Dataset entries

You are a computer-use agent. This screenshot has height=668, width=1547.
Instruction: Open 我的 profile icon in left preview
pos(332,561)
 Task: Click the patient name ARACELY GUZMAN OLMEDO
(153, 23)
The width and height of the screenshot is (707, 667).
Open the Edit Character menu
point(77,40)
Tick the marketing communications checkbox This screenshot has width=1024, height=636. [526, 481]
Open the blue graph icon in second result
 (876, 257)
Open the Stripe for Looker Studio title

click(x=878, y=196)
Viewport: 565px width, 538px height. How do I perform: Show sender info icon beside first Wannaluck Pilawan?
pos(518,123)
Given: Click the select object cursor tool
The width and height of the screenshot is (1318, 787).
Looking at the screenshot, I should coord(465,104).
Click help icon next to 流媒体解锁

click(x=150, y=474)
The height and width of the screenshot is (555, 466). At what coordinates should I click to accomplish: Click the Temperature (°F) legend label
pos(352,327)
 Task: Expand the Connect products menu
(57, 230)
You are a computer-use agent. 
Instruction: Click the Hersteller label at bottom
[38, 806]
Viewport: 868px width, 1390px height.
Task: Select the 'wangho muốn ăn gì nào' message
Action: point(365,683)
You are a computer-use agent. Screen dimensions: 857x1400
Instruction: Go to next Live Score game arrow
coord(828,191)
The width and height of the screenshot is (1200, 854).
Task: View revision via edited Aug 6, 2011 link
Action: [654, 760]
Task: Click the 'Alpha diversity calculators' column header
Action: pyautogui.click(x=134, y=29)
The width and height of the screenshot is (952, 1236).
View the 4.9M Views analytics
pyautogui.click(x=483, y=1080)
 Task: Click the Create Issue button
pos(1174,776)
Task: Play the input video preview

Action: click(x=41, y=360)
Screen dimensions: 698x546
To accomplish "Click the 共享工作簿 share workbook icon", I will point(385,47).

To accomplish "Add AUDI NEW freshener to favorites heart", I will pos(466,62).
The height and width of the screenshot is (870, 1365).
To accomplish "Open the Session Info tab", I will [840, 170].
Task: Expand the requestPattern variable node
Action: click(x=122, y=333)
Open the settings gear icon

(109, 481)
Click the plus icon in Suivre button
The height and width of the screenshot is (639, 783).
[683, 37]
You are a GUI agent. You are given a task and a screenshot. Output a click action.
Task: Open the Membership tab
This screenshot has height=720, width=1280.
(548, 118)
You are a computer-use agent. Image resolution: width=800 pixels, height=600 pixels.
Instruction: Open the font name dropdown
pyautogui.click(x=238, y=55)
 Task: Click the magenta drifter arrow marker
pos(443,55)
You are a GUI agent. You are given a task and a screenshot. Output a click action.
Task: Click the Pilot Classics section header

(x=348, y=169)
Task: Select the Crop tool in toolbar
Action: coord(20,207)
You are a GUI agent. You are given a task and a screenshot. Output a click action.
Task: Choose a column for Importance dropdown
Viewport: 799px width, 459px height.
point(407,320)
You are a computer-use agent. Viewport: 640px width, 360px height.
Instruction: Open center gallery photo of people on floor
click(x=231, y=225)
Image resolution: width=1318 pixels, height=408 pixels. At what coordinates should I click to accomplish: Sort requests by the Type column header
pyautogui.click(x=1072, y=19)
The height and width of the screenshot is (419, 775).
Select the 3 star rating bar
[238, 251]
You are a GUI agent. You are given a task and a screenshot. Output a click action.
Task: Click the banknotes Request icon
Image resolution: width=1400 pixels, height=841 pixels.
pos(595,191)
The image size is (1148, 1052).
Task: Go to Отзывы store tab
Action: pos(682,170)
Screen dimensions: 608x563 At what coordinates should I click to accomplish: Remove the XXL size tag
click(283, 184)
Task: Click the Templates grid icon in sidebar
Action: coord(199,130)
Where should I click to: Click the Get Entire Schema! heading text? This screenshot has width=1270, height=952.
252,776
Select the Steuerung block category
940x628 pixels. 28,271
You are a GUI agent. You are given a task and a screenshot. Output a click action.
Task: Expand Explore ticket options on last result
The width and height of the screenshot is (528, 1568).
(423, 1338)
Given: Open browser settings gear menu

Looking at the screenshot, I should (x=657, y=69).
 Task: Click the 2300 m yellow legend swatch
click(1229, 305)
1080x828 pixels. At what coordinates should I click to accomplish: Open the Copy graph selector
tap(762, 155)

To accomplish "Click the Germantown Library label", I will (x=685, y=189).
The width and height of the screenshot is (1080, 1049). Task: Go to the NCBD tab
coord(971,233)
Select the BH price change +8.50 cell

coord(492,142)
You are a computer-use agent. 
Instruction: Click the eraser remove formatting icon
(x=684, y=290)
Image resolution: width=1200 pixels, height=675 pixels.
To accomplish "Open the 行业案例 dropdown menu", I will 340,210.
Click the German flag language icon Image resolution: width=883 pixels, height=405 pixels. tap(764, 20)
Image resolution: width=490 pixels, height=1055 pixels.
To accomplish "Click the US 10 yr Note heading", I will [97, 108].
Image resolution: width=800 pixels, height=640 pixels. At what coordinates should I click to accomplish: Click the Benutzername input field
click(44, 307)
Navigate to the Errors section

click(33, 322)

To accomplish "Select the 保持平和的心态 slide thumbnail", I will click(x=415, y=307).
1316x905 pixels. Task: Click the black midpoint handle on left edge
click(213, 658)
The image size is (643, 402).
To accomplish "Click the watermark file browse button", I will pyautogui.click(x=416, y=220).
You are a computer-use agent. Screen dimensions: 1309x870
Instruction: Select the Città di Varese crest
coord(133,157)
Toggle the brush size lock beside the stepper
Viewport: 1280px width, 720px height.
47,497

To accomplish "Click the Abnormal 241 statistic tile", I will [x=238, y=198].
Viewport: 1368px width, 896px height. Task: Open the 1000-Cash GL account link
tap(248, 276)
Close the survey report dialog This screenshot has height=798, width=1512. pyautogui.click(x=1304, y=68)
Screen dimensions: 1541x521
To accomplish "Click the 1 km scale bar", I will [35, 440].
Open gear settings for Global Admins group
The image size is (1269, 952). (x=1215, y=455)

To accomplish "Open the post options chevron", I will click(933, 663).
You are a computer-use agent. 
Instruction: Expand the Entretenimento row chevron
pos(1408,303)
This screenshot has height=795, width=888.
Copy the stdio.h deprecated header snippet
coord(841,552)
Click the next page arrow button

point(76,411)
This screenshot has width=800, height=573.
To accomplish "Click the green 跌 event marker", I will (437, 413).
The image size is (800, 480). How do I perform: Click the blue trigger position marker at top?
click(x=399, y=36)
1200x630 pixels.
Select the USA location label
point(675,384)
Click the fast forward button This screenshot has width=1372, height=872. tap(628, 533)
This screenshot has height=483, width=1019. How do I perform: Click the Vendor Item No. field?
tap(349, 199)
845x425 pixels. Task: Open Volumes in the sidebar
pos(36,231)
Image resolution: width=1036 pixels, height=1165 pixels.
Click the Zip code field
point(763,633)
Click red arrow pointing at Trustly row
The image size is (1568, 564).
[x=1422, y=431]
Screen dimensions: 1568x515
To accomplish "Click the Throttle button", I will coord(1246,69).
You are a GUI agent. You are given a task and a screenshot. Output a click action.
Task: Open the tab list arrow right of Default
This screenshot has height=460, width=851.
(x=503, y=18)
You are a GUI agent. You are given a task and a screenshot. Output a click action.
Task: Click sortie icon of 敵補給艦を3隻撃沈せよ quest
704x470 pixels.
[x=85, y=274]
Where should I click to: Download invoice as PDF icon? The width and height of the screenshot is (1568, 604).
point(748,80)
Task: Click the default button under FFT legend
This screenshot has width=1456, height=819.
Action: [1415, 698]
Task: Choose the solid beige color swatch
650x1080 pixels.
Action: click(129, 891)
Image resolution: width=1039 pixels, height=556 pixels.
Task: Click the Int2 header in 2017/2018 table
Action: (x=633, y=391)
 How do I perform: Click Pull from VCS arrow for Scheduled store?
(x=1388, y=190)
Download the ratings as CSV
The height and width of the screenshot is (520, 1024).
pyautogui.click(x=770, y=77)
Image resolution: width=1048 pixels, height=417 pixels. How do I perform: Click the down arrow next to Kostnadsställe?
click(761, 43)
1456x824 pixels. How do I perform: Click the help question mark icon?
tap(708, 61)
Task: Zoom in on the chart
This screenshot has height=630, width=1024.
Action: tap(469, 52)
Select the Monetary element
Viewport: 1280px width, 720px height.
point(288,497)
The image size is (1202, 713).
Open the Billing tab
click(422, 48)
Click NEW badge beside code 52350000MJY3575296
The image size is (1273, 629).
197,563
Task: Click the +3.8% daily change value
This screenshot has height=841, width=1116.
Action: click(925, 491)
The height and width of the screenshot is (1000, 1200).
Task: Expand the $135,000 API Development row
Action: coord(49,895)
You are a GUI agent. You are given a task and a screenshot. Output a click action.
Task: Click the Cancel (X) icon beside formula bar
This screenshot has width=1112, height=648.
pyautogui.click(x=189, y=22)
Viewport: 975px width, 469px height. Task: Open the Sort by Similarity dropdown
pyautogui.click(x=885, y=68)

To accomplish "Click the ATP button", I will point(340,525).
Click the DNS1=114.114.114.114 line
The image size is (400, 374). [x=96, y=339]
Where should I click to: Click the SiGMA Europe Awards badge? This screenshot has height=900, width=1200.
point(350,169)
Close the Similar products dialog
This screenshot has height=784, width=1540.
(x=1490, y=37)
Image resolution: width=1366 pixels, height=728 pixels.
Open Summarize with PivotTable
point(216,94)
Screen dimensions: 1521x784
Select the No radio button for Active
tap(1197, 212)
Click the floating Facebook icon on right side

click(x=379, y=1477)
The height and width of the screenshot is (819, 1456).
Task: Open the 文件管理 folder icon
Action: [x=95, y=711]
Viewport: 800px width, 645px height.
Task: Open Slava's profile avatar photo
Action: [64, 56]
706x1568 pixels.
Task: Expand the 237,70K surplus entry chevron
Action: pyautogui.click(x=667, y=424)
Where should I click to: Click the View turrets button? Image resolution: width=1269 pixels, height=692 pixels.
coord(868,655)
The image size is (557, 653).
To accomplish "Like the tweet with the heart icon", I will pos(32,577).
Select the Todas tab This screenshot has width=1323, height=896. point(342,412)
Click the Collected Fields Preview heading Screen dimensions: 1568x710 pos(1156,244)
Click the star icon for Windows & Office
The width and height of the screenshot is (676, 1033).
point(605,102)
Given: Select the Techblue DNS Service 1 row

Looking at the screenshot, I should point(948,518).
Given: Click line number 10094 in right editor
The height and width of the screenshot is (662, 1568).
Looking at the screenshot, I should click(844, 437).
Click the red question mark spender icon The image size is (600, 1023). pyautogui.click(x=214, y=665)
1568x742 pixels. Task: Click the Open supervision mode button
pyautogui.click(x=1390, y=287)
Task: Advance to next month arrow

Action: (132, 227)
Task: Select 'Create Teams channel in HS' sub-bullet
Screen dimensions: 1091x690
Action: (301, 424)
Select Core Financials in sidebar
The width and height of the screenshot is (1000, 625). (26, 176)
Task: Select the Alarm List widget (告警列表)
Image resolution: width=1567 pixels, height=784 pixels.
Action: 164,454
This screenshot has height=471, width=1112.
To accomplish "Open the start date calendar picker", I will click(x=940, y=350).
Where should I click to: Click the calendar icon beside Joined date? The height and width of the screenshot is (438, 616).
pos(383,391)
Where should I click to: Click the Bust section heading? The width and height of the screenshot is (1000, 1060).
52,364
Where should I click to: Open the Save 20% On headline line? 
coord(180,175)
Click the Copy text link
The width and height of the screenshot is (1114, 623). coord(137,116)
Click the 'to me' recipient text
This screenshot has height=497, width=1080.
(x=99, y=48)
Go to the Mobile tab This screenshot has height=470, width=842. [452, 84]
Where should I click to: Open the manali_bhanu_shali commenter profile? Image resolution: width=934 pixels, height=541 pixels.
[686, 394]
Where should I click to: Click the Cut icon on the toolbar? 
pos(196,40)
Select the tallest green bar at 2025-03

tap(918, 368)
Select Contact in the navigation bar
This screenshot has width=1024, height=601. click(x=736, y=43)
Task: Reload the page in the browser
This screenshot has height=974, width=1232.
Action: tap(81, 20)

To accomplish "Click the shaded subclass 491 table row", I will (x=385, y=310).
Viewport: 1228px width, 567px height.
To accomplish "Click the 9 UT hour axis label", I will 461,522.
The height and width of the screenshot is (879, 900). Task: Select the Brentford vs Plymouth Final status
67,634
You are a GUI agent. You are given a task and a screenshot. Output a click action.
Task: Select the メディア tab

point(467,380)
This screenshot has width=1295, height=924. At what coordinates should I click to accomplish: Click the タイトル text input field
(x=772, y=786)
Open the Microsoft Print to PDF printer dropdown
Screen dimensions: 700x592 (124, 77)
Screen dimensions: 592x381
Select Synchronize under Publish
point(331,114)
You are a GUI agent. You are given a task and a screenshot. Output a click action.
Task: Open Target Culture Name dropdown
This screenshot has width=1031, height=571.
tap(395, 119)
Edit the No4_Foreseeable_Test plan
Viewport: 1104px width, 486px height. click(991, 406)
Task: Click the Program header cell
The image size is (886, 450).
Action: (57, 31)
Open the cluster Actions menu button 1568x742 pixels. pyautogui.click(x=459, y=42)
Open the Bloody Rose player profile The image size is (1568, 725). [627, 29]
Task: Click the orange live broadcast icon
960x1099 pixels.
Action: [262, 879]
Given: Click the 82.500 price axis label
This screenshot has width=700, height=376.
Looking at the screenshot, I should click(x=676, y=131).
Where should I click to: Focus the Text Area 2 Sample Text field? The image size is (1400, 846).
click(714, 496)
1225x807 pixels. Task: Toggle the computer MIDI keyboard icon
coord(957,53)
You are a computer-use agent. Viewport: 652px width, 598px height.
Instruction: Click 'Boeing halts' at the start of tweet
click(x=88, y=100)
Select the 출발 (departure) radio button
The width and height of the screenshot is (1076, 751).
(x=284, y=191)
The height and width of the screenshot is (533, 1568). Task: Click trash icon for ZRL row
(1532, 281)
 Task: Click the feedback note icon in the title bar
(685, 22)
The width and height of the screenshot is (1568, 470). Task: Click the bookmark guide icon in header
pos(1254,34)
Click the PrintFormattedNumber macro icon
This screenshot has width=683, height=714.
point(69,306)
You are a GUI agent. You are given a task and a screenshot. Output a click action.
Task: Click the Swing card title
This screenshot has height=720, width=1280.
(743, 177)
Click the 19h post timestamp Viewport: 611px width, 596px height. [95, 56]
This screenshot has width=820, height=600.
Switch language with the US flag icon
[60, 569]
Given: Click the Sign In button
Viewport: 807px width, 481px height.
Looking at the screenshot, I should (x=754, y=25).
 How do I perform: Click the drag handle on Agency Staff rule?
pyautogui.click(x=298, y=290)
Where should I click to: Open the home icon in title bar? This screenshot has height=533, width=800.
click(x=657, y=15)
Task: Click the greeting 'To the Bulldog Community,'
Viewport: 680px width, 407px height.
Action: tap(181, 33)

What you will do> Every line in the records above with the string "Choose" in it should be shown.

Task result>
Task: Choose a column for Importance dropdown
Task: Choose the solid beige color swatch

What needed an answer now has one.